(Beginning of Passage shown)

BY GEOFF HOBSON
The Bengals expect left tackle Rod Jones to pass his last stress-echo test Tuesday at Christ Hospital and to clear him to practice Wednesday morning.
Offensive line coach Paul Alexander spoke with Jones Tuesday, 48 hours after Jones complained of chest pains and shortness of breath.
"He's relieved that the tests haven't found anything as of yet," Alexander said. "We didn't talk about football. We just talked about life and he's very thankful."
While waiting for the Jones results Tuesday, the Bengals decided not to activate cornerback Charles Fisher this season. They put him back on the physically unable to perform list (PUP) in anticipation that his knee will be fully healed for the start of next season's minicamp.
If Jones is cleared, that doesn't take away from backup right tackle Jamain Stephens' story. He'll get his first work ever in a game at left tackle if Jones is held out.
Stephens worked at times on the left side in training camp and preseason games earlier this year, but never in his four regular seasons that includes 13 starts.
Fittingly, this start would come against a frustrated Pittsburgh team that made Stephens the 29th pick in the NFL Draft out of North Carolina A&T in 1996 before releasing him early in 1999 training camp.
The Steeler knock on Stephens when he arrived in Cincinnati a few days later after he was picked up on waivers: Poor work habits. Weight problems. Just too slow .
But Stephens, who signed a two-year contract extension before the season, was one of the most diligent Bengals when it came to off-season workouts and he's kept his weight in check.
"I'm not the same player I was in Pittsburgh," Stephens said. "The Bengals have stuck with me and I've worked harder at it. I'm a better player."
John Jackson agrees. Long ago, the Steelers may have fancied Stephens replacing Jackson at left tackle. But when Jackson left the Steelers to go to San Diego in 1998, Stephens only got in the lineup because of injuries. Ironically, Jackson's pulled hamstring that took him out of the Bengals starting lineup a few weeks ago could give Stephens his shot Sunday.

(End of Passage shown)
(Beginning of Supplied data)

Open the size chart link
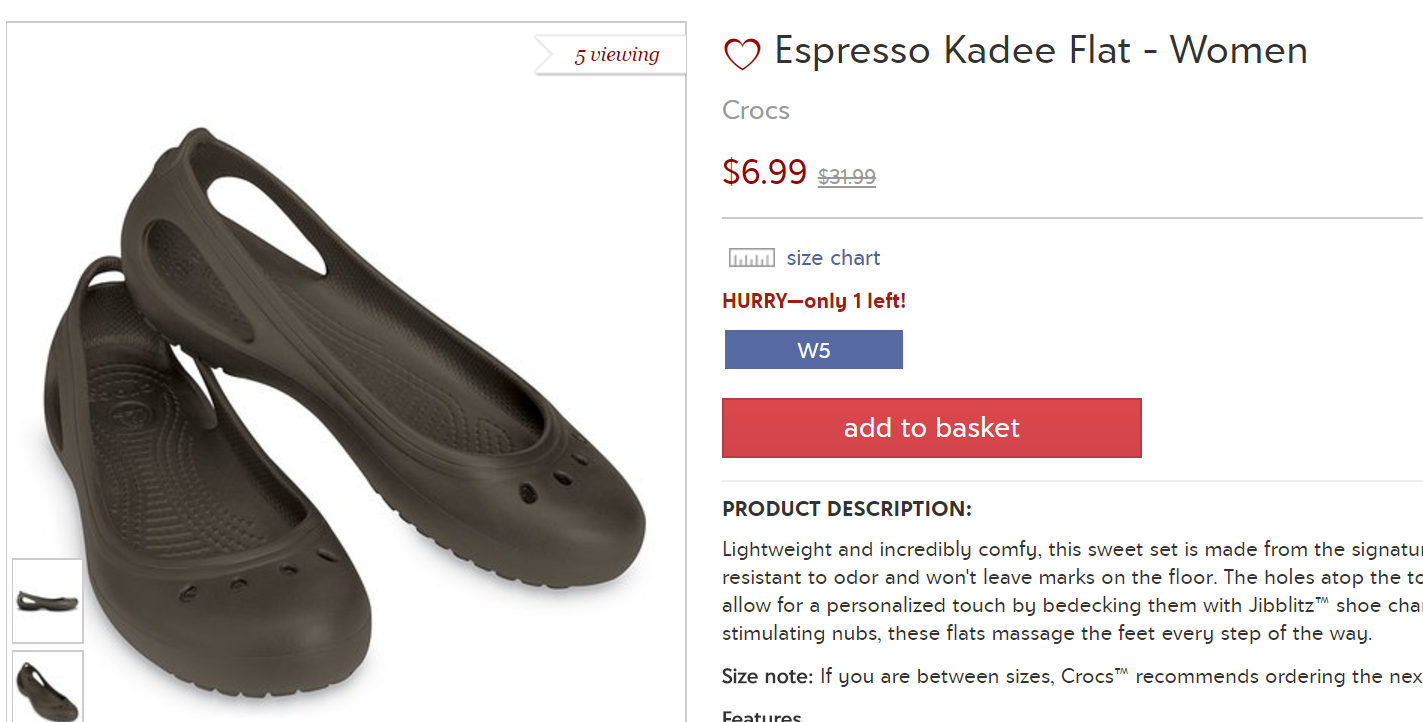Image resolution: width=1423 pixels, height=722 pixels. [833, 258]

(End of Supplied data)
(Beginning of Supplied data)

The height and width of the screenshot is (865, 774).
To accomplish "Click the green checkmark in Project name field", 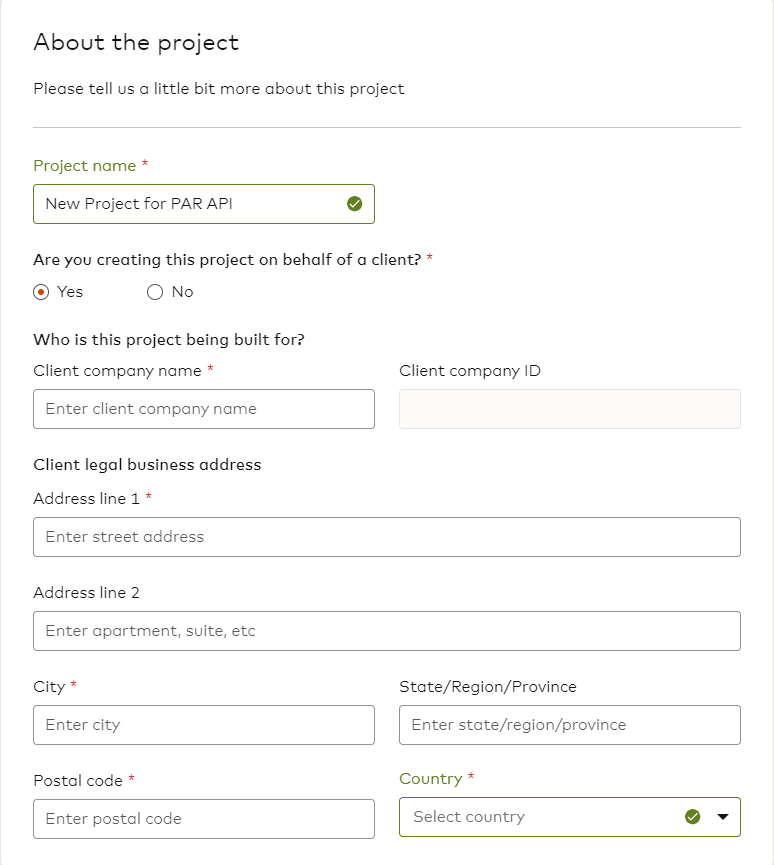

(End of Supplied data)

According to the Bengals article, which team made Jamain Stephens the 29th pick in the 1996 NFL Draft?

- Solution to the exercise
Pittsburgh (the Steelers)